Vibration White Finger, also known as Dead Finger or Hand-Arm Vibration Syndrome, is a form of Raynaud’s Syndrome. It’s an injury common to those who work in industrial environments, usually contracted after prolonged use of vibrating, hand-held machinery.

This condition affects tens of thousands of industrial workers each year, some of who go on to make vibration white finger claims. This article goes through some of the questions you may have with regard to this condition.

What are the symptoms?

The first warning sign will likely be a tingling sensation of ‘pins and needles’ in the fingers. At first, it will be felt just in the fingertips, but will continue downwards, affecting the knuckles, possibly making the area appear white in colour. This means that your blood vessels and nerves have been affected.

Next, you’ll experience discolouration of the fingers, particularly when your hands are exposed to the cold. After going white, your fingers will experience a red flush, which means that your blood has started to circulate in your fingers again.

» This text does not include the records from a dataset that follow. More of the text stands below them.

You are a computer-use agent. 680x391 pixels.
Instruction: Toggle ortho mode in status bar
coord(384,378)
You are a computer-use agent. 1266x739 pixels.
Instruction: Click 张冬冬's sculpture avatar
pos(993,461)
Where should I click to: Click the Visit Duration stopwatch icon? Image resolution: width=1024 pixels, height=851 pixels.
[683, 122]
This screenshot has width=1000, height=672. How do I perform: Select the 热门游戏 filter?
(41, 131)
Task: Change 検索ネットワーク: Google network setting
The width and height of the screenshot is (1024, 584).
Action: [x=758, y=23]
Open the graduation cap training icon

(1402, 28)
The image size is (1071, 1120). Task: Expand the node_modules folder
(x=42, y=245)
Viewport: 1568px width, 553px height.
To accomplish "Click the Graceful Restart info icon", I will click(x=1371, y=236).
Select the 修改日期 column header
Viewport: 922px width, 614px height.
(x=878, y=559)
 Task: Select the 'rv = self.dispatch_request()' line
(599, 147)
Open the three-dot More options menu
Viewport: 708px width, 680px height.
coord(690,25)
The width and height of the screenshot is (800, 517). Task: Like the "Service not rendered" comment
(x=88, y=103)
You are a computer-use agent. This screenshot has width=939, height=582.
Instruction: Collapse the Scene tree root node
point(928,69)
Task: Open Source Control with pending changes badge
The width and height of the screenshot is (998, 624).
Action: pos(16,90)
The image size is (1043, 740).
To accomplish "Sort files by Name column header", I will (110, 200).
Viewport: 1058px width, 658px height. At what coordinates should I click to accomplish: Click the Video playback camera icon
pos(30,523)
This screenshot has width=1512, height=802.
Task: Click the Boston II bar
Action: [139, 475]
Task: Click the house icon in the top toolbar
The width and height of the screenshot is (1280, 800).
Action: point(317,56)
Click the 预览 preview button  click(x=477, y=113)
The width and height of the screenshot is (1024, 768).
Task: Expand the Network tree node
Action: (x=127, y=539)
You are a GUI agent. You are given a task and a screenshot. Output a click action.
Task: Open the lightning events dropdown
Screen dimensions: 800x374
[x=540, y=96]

After this, your muscles and dexterity will be severely affected. You will experience a lot of pain, and the inability to grip things. You’ll also experience a loss of sensation and feeling, and it may be worsened in cold weather. You’ll find that you will be unable to perform most tasks with your hands.

What do I do if I think I have vibration white finger?

As with most work-related accidents and injuries, you should immediately report the situation to your superior, as well as gather ample evidence of your condition, if you’re thinking of making a compensation claim.

It would be beneficial to also gather witness statements, who can testify to the working conditions and the way the machinery works in your environment.

How do I make a claim?

What you need to understand with these types of work-related injuries is that the time frame for making a claim is very small. You need to act fast, otherwise you’ll lose out on getting compensation. You need to gather your evidence, make sure you’ve reported it to your superiors and then get in touch with a solicitor as soon as you’ve gotten medical attention.

As soon as you’ve gotten your GP’s advice and diagnosis, you should seek out a specialised solicitor who deals with similar types of claims, as he or she will know the best routes to take when it comes to getting your compensation.